Parameter	Default	Meaning
lr	0.01	Learning rate
decay	0.001	Weight decay

lr and decay must be finite and non-negative. Update inputs are validated as weights.shape == (len(post_spikes), len(pre_spikes)); all weights and spike vectors must be finite. Updates return new arrays and do not mutate the input matrix.

Usage

Python

import numpy as np
from sc_neurocore.contrastive import CSDPRule, SpikeContrastiveLoss

# InfoNCE training
loss_fn = SpikeContrastiveLoss(temperature=0.5)
view_a = np.random.randn(32, 128)  # batch of 32, 128 features
view_b = np.random.randn(32, 128)  # augmented version
loss = loss_fn.compute(view_a, view_b)

# CSDP local learning
csdp = CSDPRule(lr=0.01)
W = np.random.randn(64, 32) * 0.1
real_spikes = np.random.rand(32)
real_activations = np.random.rand(64)
noise_spikes = np.random.rand(32)
noise_activations = np.random.rand(64)
W = csdp.contrastive_step(
    W,
    pos_pre=real_spikes, pos_post=real_activations,
    neg_pre=noise_spikes, neg_post=noise_activations,
)

Validation and Benchmark Evidence

The public Python API is covered by the module-specific tests/test_contrastive.py surface.
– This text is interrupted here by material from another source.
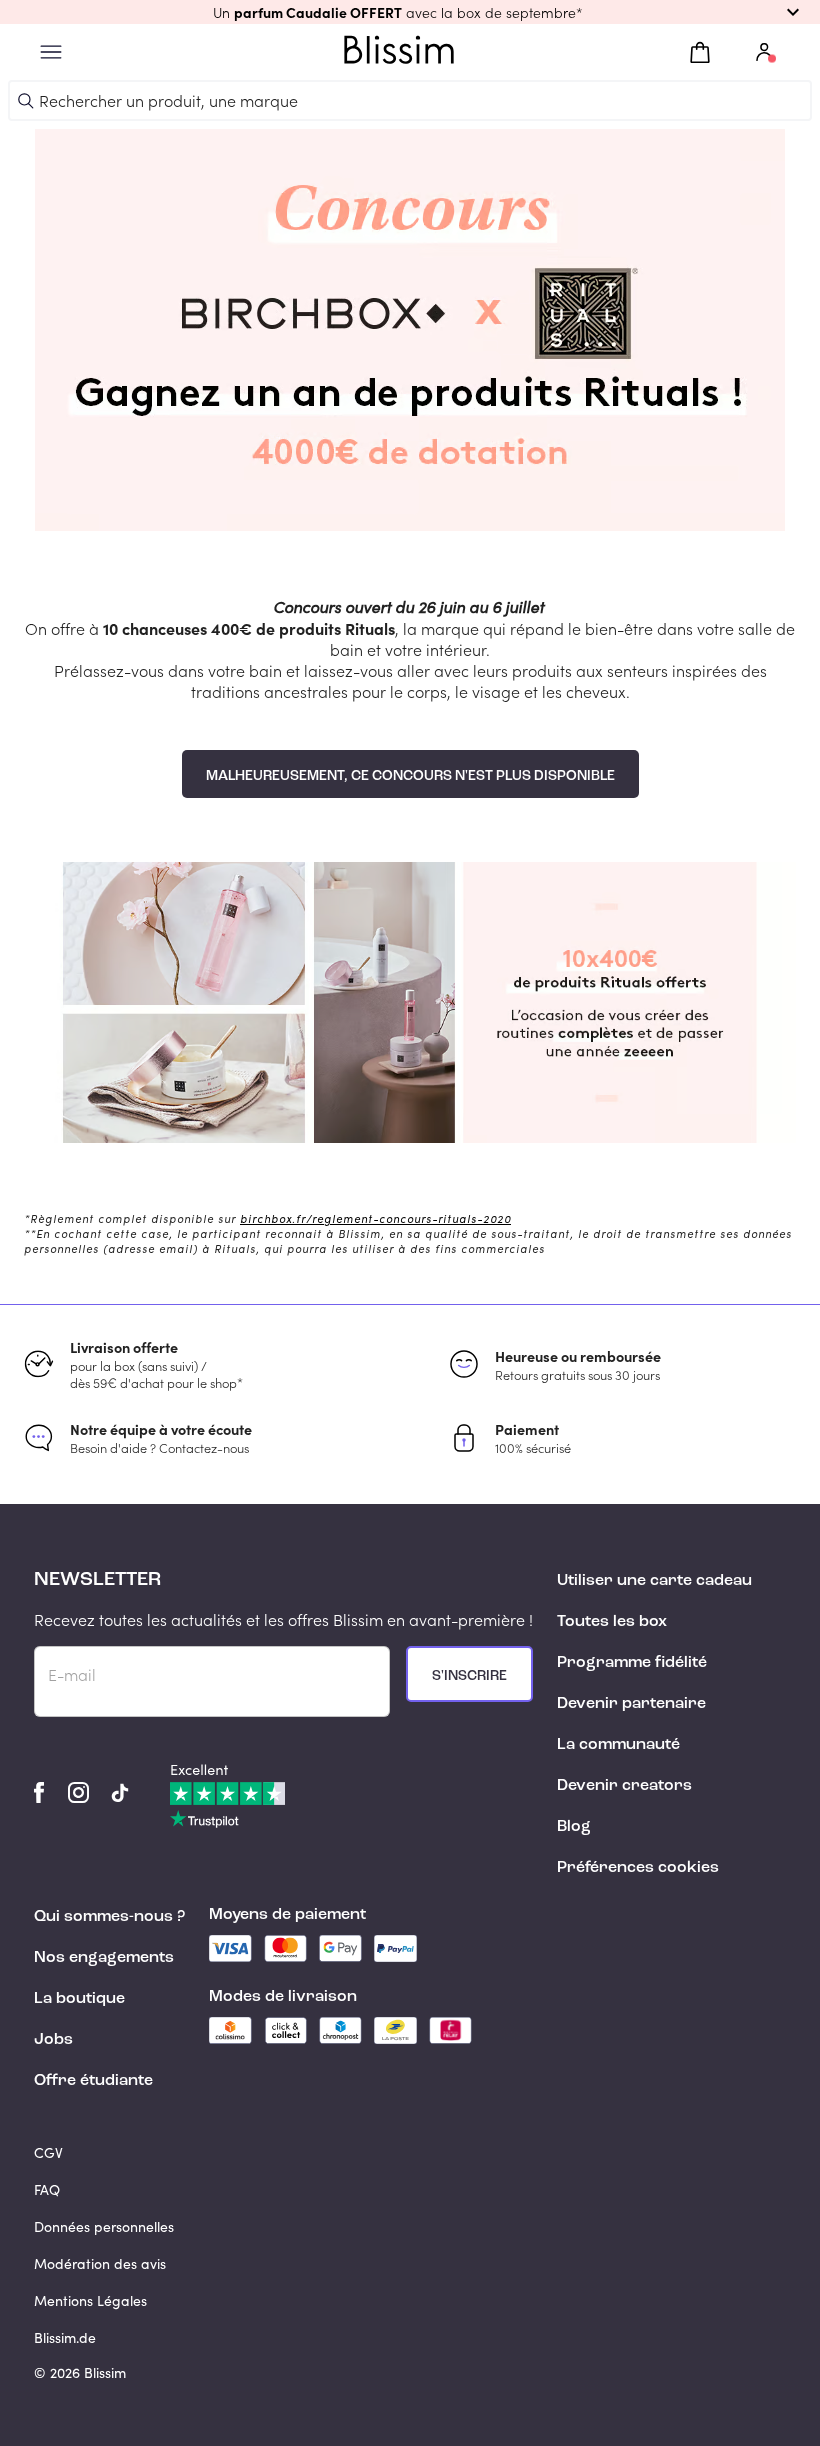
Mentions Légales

The maintained polyglot mirrors are:

Surface	Scope	Local check
Python	Public InfoNCE and CSDP contracts, validation guards, deterministic algebra	pytest tests/test_contrastive.py
Rust	Safety mirror for row-wise InfoNCE and CSDP matrix updates	rustc --edition=2021 --test src/sc_neurocore/accel/rust/safety/ssl.rs
Julia	Row-wise InfoNCE and CSDP validation mirror	julia --startup-file=no --history-file=no ... validate_ssl()
Mojo	Standalone InfoNCE/CSDP validation kernel	mojo src/sc_neurocore/accel/mojo/kernels/ssl.mojo

benchmarks/results/bench_contrastive_ssl.json records the latest local, non-isolated evidence. The Python public API measured 1000 deterministic calls at 10117.413 InfoNCE calls/s and 26799.118 CSDP contrastive steps/s on the current workstation. Rust, Julia, and Mojo validation checks all passed in that same run. The artifact is a local regression record, not an isolated production benchmark claim.

Reference: Ororbia 2024, Science Advances.

See Tutorial 80: Contrastive SSL.

sc_neurocore.contrastive.ssl

Contrastive self-supervised learning for SNNs.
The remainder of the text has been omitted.